One day after class my daughter said 'Mommy whenever you raised your arms up everyone could see your belly.' Of course I'd noticed this, and because I am who I am I'd considered being embarrassed about it. But it's hard to feel that way in a class full of strong rhythmic heavyset mamas--where size is strength, and where self-consciousness of that sort would seem as out of place as pausing mid-beat to apply eye-liner.
Years ago I saw Eve Ensler's The Good Body on Broadway. I remembered snippets of a wonderful speech given by a Masai woman about her body called Love Your Tree.
"Its your stomach. Its meant to be seen...look at that tree? Do you see that tree? Now look at that tree. (Points to another tree) Do you like that tree? Do you hate that tree cause it doesnt look like that tree?"

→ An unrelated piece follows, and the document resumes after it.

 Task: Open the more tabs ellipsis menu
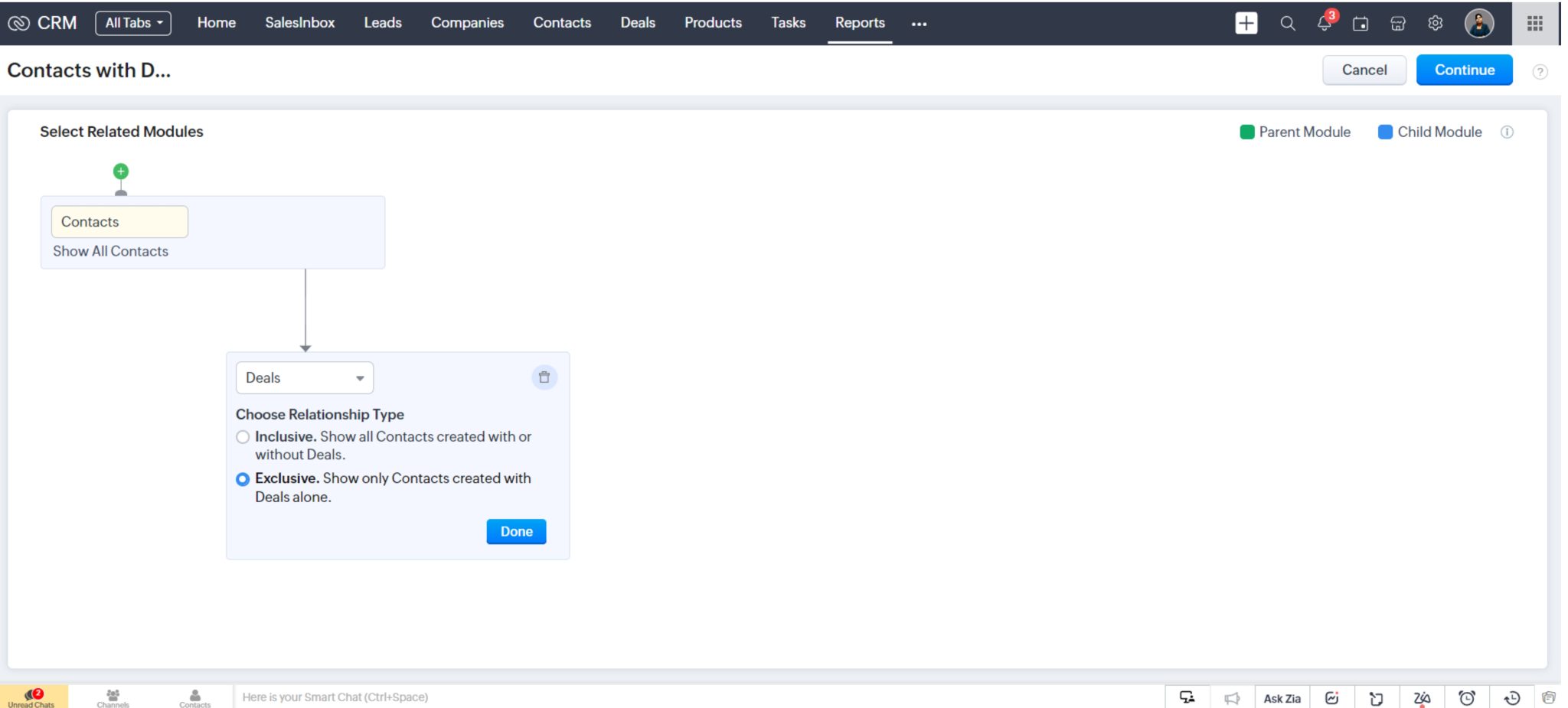919,24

In the afterglow of this particular class, I turned to my daughter and replied "I'm proud of my belly, my body's given me three strong children and a wonderful, capable life. It's part of who I am and how happy I am and how proud I am to have had all of my wonderful experiences."
She considered this for a split second and then said 'Oh, well I was embarrassed."
"You were embarrassed when your own belly showed?" I asked, cringing at the thought that she be on the verge of being crippled by self-consciousness.
"No Mommy, I was embarrassed when YOUR belly showed."
At any other time this might have pinched, but again, there in the wake of that empowering class, I channelled the Masai woman and found the words to say "Well I'm not embarrassed about my belly, so you don't need to bother being embarrassed by it either. It's just a waste of your own good energy."
Of course, it was a moment of mommy-strength not unlike the power we're supposed to access in order to lift a small car off of one of our children in an emergency. And this comment does not speak to any consistently true feelings about my body. But it felt right to say it, and I'm hoping she heard it. And now I want to play Belly's song Feed theTree over and over (because it seems related), and tack Love Your Tree up on the refrigerator. And see if we can't get some major tree-appreciation going.